◆ Assigned task
Every line with the string "Vladislav" in it belongs in your answer, so copy them all from the data.

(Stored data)

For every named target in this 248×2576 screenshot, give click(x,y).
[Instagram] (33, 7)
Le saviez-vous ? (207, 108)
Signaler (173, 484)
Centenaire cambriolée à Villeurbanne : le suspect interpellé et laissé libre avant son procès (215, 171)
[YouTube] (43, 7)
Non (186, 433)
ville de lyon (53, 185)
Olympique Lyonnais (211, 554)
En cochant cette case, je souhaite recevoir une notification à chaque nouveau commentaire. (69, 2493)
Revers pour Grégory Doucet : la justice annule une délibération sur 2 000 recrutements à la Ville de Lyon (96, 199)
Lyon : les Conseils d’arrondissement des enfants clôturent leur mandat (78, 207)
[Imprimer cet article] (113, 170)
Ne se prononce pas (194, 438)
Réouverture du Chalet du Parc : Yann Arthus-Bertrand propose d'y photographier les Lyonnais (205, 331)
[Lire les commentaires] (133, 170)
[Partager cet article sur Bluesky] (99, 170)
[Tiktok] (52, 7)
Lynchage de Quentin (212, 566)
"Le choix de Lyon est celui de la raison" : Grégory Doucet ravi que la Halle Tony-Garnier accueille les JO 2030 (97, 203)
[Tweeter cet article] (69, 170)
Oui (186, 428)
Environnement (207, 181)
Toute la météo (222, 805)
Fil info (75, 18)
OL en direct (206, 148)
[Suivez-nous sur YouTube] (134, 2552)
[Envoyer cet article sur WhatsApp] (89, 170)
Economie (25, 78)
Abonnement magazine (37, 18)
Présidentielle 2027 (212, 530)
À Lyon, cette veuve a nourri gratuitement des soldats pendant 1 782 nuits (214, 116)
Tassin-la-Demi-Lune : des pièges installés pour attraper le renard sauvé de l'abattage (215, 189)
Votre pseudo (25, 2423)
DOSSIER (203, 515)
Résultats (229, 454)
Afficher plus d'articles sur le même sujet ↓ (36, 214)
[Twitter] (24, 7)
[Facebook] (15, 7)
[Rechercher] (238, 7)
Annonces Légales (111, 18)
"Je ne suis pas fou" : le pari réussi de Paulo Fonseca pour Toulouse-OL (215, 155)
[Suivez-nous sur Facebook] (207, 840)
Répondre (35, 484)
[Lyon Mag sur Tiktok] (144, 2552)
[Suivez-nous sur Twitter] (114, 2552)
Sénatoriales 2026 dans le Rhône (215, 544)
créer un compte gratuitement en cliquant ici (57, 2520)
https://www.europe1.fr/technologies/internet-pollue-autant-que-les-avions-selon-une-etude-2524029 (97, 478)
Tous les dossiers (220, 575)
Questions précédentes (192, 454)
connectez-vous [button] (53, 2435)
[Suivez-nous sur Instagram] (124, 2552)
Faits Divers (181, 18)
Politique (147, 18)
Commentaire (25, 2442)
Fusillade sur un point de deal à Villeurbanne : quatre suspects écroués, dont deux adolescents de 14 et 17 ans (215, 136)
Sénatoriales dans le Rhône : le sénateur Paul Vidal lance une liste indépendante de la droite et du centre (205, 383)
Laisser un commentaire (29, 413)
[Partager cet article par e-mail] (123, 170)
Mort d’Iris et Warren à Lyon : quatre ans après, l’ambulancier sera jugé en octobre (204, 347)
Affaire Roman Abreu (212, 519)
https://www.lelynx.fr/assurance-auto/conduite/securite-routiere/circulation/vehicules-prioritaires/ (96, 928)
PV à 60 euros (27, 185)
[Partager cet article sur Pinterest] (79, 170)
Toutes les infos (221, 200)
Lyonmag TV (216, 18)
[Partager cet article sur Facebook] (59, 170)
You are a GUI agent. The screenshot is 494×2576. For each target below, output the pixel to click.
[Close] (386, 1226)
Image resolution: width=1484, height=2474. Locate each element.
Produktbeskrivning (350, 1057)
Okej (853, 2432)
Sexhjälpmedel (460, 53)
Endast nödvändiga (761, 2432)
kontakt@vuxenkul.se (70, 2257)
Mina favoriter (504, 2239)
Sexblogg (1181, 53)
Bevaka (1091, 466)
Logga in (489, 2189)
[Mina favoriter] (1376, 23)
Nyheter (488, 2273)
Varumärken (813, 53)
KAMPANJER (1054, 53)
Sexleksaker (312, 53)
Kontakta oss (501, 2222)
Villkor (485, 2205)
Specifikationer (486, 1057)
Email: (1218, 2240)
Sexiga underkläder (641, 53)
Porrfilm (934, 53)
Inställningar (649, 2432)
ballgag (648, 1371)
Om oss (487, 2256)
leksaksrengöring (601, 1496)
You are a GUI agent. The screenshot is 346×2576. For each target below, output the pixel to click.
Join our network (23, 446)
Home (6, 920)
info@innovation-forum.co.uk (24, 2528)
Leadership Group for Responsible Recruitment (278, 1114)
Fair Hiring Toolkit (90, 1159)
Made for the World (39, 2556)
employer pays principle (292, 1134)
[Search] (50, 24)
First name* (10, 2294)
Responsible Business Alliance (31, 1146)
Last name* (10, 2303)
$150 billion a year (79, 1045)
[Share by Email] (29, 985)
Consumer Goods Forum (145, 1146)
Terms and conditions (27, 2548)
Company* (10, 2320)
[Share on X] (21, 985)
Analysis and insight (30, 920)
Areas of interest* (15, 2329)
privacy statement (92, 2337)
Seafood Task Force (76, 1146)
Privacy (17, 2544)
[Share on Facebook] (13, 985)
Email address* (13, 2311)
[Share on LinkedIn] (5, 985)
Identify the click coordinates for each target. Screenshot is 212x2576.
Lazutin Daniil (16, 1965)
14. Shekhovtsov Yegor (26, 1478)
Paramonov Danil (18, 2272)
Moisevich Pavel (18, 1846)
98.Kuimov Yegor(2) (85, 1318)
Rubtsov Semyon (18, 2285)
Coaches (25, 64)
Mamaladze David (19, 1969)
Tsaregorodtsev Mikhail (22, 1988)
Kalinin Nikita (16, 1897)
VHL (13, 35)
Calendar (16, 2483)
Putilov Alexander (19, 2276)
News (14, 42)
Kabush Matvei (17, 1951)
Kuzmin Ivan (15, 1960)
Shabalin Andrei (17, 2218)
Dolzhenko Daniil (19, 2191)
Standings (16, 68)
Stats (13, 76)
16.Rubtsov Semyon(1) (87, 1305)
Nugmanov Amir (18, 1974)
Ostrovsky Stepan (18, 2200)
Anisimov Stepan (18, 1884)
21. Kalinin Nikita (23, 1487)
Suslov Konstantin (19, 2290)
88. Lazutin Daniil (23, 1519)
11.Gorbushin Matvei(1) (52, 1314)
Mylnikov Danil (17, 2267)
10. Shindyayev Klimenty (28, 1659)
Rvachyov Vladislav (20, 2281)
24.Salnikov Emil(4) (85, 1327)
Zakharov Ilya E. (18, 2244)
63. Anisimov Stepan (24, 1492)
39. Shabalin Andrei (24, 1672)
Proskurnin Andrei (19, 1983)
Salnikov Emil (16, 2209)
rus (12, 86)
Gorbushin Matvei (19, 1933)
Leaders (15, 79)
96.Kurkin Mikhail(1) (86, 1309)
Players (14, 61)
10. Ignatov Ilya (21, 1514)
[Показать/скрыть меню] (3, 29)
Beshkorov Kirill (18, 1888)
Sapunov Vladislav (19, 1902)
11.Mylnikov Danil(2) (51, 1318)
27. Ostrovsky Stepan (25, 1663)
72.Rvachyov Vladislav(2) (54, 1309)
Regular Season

◆ Answer to the exercise
Rvachyov Vladislav (20, 2281)
Sapunov Vladislav (19, 1902)
72.Rvachyov Vladislav(2) (54, 1309)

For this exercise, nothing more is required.